The other dream isn’t quite so scary. It’s the dream I have of walking in to an airport newsstand and seeing my book on the shelf. Of getting on that plane and sitting next to someone on the plane who is reading that book.
And then eventually, god help me, sitting on panels at writing conventions–looking for the person sitting in the audience like I was this year. Terrified that someone will find out. Find out that I’m not a real writer. The fucked up thing about that is…what IS a real writer? If you ask me a real writer is someone with a story to tell. And no matter what they do, that story has to come out. That story will beat around in their head, forcing its way out. Those with the courage to sit down and give birth to those words–THEY are the writers.
And they are my people. I am one of them.
This year has been an amazing one for my growth as an author. Chris, Randall, Tim, Trace, William…you started it. You pulled me in and would not ever let me pass or sail by with the bullshit excuse of “I’m not a writer because I just blog.” Thank you for that. Carma and all of the amazing family up in Ashland in the North Central Ohio Writers group–thank you. Oh my fucking god thank you. The retreat broke down some major barriers for me.
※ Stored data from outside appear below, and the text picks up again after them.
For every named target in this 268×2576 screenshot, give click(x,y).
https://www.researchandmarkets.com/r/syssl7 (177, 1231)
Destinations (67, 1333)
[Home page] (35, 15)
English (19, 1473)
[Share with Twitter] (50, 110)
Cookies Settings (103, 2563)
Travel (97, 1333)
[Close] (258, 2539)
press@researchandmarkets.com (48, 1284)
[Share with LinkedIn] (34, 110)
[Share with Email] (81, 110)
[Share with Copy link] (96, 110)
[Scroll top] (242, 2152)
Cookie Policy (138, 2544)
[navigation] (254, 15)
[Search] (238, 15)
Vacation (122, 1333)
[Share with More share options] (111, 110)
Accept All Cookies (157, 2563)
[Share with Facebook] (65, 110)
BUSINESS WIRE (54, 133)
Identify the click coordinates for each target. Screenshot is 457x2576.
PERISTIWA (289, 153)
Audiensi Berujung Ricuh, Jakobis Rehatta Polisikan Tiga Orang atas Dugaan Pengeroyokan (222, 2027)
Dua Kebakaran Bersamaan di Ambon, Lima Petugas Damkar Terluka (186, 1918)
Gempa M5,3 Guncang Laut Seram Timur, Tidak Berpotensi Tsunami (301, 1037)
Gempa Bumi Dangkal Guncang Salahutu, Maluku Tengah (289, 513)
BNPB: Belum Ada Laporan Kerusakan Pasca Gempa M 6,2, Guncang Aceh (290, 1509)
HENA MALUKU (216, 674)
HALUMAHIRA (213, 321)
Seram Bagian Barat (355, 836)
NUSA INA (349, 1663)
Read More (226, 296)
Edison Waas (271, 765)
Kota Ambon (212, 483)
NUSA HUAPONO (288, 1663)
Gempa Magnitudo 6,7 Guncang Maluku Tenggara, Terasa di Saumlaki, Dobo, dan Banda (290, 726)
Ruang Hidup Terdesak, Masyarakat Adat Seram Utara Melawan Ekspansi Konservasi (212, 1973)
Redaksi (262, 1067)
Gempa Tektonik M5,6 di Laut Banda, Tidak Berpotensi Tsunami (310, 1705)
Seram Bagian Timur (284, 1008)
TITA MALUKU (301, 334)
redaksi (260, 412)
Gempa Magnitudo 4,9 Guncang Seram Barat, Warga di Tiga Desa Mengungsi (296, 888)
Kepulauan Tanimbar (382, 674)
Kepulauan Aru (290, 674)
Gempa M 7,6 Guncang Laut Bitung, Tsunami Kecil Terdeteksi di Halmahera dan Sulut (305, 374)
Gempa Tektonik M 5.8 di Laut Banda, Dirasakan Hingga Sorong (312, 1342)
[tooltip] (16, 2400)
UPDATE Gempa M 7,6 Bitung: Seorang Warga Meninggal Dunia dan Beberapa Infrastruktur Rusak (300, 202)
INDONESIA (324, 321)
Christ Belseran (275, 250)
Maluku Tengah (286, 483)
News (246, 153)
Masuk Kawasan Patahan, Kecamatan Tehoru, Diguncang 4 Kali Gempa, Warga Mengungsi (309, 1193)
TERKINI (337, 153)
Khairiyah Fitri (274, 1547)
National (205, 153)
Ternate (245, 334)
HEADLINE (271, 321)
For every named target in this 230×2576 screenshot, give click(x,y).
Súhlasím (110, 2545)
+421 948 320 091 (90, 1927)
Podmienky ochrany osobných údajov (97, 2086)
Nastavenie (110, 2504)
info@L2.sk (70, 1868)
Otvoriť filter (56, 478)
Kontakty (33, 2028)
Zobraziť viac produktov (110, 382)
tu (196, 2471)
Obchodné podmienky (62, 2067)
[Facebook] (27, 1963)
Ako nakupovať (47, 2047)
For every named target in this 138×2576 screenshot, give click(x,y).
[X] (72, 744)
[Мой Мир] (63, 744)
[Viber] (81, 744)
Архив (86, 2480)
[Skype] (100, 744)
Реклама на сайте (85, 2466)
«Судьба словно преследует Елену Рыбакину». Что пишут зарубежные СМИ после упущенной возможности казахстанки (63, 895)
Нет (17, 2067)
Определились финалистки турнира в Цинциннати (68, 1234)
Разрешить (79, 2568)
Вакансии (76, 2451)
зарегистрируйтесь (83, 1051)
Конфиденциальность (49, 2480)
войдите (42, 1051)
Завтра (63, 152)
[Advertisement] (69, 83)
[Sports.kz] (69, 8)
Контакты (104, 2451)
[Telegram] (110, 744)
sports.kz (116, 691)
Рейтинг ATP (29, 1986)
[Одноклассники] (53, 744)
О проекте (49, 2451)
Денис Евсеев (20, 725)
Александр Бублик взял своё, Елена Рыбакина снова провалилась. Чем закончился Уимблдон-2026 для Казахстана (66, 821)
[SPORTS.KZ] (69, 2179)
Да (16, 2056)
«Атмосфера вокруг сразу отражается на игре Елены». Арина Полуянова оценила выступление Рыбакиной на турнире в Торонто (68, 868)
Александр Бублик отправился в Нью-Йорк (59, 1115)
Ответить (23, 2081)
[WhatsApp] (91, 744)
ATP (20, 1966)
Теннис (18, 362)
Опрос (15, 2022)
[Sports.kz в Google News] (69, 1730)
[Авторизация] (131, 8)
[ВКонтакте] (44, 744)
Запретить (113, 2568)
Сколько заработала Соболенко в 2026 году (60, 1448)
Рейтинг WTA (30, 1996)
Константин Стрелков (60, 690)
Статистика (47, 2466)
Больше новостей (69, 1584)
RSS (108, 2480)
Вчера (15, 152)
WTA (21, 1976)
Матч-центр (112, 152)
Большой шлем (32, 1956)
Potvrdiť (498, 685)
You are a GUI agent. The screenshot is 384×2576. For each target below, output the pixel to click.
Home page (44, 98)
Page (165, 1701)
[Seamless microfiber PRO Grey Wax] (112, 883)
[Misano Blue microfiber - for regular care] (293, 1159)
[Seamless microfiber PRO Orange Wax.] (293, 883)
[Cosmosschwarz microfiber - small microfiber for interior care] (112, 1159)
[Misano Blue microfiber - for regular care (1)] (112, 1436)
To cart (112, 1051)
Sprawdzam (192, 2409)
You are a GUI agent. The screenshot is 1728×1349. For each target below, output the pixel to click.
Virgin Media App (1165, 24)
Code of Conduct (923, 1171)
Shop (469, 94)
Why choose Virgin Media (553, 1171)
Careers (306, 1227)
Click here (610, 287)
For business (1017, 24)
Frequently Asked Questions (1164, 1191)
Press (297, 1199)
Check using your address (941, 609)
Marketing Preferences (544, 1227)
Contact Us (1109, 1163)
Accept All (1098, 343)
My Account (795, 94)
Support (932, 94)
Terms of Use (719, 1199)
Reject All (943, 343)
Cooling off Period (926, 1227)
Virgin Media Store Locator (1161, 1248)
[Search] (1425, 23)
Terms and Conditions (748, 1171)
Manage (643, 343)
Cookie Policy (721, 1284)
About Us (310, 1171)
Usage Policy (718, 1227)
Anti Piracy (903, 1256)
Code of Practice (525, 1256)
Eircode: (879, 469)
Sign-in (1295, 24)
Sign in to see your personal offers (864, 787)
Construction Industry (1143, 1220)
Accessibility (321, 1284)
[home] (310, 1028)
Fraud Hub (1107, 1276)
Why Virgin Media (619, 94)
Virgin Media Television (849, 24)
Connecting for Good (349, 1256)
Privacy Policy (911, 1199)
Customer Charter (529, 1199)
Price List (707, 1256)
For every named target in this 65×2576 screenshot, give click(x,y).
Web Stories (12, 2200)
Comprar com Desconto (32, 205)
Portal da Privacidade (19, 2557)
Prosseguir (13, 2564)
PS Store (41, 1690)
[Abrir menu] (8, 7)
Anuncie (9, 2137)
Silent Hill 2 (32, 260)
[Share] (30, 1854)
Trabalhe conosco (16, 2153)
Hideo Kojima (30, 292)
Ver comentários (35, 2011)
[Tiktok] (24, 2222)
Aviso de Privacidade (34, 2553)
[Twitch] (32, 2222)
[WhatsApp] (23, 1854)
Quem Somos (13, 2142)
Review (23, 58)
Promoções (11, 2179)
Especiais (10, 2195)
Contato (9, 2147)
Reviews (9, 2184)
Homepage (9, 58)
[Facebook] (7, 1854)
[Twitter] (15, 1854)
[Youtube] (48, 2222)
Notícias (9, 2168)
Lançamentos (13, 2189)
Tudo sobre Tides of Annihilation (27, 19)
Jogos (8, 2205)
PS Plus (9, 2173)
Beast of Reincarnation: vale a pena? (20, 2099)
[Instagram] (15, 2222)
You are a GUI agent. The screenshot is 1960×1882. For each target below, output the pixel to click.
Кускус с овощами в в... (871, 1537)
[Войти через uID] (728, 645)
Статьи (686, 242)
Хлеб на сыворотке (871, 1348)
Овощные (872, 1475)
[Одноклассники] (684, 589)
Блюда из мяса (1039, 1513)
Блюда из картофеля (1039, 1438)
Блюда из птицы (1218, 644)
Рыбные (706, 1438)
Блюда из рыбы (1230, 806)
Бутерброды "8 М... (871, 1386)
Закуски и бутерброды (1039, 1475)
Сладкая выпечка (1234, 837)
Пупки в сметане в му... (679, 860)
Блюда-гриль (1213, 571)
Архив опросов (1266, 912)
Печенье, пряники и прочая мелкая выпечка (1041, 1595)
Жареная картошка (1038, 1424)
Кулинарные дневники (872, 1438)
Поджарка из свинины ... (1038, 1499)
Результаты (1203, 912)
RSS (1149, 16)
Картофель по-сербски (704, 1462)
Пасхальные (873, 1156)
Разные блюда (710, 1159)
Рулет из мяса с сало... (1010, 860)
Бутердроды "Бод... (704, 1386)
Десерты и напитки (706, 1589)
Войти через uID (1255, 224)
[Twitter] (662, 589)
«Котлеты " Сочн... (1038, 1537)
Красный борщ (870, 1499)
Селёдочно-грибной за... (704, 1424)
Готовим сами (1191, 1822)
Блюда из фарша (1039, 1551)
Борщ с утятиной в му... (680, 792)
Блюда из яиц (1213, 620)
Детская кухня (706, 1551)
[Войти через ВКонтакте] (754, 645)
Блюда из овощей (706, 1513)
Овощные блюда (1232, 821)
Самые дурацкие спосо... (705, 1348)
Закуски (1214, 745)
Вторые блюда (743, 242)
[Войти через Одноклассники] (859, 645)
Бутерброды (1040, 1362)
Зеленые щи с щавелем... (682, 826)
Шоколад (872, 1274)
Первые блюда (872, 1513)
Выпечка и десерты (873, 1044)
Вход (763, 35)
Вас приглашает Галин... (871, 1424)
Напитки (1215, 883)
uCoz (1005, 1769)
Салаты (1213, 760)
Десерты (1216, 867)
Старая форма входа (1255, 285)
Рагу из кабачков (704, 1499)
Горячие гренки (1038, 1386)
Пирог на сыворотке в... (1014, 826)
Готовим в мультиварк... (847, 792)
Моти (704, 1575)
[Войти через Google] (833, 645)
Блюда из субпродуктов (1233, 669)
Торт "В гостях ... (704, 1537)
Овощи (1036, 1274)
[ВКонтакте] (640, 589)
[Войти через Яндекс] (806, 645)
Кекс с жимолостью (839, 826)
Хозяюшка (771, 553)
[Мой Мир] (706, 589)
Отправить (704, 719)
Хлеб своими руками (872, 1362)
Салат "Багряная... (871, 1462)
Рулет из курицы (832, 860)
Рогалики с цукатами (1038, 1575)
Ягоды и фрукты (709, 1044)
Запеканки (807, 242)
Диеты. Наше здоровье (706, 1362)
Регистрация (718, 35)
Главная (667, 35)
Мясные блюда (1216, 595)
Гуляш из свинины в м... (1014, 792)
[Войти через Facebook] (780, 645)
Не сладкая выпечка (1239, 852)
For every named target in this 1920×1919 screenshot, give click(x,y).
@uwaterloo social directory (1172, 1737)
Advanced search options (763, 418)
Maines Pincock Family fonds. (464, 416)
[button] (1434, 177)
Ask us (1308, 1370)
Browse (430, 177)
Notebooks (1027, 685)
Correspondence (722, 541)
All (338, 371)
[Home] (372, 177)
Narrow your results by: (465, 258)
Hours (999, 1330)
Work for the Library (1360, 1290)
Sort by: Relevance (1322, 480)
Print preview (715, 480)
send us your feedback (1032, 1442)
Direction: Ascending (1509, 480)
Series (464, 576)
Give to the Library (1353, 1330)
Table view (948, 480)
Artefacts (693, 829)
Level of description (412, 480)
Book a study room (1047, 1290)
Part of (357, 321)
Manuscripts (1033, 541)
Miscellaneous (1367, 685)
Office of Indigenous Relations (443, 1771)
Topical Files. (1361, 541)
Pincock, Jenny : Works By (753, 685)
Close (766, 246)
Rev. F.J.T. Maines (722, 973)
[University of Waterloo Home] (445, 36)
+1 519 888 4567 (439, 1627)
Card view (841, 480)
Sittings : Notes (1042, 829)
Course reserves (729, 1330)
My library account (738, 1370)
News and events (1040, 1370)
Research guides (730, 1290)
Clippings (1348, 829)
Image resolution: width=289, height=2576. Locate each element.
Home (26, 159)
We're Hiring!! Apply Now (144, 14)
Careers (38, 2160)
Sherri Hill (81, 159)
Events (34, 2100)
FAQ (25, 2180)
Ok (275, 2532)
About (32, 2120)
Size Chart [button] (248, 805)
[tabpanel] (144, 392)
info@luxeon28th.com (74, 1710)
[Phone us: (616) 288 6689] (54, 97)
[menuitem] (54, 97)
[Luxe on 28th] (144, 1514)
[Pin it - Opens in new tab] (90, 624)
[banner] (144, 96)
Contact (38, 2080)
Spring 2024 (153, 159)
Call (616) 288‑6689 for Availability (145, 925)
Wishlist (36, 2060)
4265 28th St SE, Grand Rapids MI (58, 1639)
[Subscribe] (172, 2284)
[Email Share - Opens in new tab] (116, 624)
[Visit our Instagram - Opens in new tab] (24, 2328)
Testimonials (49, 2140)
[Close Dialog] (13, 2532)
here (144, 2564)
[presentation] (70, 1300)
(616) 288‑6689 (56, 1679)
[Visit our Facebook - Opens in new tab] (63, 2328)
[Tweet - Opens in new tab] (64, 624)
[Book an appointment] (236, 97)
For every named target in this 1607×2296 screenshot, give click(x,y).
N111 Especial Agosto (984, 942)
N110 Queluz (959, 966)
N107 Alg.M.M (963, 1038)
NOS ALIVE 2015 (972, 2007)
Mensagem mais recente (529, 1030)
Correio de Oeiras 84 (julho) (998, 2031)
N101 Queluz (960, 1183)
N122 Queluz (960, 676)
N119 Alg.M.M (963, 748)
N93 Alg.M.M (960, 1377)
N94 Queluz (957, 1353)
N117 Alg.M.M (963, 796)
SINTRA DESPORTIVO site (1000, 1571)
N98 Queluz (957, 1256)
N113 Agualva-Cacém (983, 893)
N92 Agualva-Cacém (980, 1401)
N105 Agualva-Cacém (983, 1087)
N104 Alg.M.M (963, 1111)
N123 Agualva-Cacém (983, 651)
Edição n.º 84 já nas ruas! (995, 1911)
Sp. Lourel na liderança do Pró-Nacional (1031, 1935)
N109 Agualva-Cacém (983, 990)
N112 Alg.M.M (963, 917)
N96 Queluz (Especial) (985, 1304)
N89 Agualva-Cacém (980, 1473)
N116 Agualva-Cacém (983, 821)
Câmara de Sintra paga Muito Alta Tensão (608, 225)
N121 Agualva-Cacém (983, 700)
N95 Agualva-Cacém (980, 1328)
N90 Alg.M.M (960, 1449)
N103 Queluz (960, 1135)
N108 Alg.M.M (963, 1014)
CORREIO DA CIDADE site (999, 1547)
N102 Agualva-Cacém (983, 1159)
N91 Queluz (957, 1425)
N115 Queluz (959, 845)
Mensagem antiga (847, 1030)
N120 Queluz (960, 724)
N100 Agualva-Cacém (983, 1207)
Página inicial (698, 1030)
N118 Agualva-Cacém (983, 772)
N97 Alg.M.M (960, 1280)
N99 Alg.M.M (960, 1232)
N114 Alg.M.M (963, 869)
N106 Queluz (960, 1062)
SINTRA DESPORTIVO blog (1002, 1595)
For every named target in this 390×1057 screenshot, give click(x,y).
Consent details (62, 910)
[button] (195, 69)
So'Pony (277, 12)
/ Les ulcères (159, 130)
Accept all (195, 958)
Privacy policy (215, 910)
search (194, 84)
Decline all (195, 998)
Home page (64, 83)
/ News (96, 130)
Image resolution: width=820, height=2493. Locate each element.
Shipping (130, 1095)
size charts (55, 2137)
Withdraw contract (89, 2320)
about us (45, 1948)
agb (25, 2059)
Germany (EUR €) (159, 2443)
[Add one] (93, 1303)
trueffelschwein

And Imaginarium broke the last of the barriers.
I’m a writer.
I am sitting here in the break room at work, choked up, feeling the moisture in my eyes as I write and read that sentence. Because it took me a while to get here. I’m not going to lie. I’m sure at some point, many points, along the way I will again feel like an imposter. But that doesn’t matter. I’m a writer. I’ll find my way back. Now that I know what this place is. This feeling. This acceptance. This shared sense of tribe–I don’t want to leave it.
Y’all are so screwed.
I got out of the shower this morning and was hit with another passage for a book. I don’t currently have a book that I’m working on where it fits, so I wrote it down. I might use it someday. I may never use it.
But writers write.
And I’m a writer.
Thank you for reading this random meandering. This is one of those things that I had to write for me. I had to try to solidify what was floating around in my head. I hope that if anyone was out there feeling like I was just a few short months ago that they had no business calling themselves a writer, that they can squash that doubt. It has no place. It’s no longer welcome in my head. And it shouldn’t be welcome in yours. You’re a writer. Write.